Ms Eagle : The hon. Gentleman seems to be saying that those who are lower down the income scale prefer their mothers or grandmothers to look after their children in an informal way. Presumably those who are high up the income scale and use a very institutional form of child care that is known as the public school are allowed to get away with that approach. Indeed, it is seen as a good thing. How can the hon. Gentleman account for the difference in his analysis of the social classes ?
Mr. Willetts : I do not regard that intervention as a serious contribution to the debate ; I hoped for something more serious from the hon. Lady.
I shall turn to another aspect of the debate. The measures proposed by the Opposition parties are entirely concerned with the demand for child care rather than the obstacles to supplying it. They are entirely concerned with trying to lower the cost for employers of providing child care or, in the case of the Liberal Democrats, to assist people to buy child care.
There is another more important aspect--the regulatory burdens under which the providers of child care find themselves. I shall quote from the experience of one lady who was trying to open a new nursery. This is an account of what she had to go through when she was opening the nursery :
"When I was setting up my nursery school it took 6 months for the Social Worker to come and see me. She made it quite clear
Column 779
that the state should provide. She encouraged the two local play-groups in neighbouring villages to object to planning permission on the grounds that I would take children from them. She said only mothers with cars would be able to come as my village is small and isolated. She insisted that I must have water play and sand inside. I do think they are both important but it is not easy in a house and I have a sand pit outside and I told her that most of my children had . . . plenty of water play with mothers who played with them. She wanted more dressing up clothes and to stipulate what toys I should have."5.30 pm
Of course, we would love to have ideal child care. We could all sit around in committees--people sat around in committees during preparation of the Children Act 1989 and the regulations that followed--trying to design ideal child care. However, the problem with designing regulations which are intended to set out a picture of the ideal is that it makes it more difficult for new providers to enter the market.

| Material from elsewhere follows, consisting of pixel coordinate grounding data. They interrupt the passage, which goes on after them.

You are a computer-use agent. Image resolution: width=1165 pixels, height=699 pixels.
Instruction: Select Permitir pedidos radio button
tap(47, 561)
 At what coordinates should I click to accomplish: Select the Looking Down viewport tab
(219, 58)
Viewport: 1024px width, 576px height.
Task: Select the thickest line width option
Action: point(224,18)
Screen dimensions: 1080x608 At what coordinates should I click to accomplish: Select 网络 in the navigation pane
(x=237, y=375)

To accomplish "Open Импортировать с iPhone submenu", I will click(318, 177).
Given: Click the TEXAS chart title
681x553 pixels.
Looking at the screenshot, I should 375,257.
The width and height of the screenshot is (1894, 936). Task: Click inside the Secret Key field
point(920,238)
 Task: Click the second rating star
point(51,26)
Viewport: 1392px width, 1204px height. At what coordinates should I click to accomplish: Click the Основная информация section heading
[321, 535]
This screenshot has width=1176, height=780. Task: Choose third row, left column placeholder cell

I hope that, as part of the Government's deregulation initiative, the way in which some overprotective local authorities interpret the regulations made under the Children Act, making it more difficult for new entrants to supply child care, will be examined. I also hope that local authorities-- often they are left-wing Labour-controlled local authorities--which seem to be averse to granting planning permission to anyone who applies for a change of use to set up a nursery or child-care facility will be more tolerant. Instead of perpetually debating finance arrangements in the form of tax breaks or subsidies, we should also examine the obstacles that have been erected by successive Governments and local authorities which stand in the way of increasing the supply of child care.
Finally, I shall consider a few other aspects of help for child care that are focused particularly on the employer and the workplace. The book written by the hon. Member for Peckham, "20th Century Man : 21st Century woman : How both sexes can bridge the century gap"
Ms Harman : You are in the 18th century.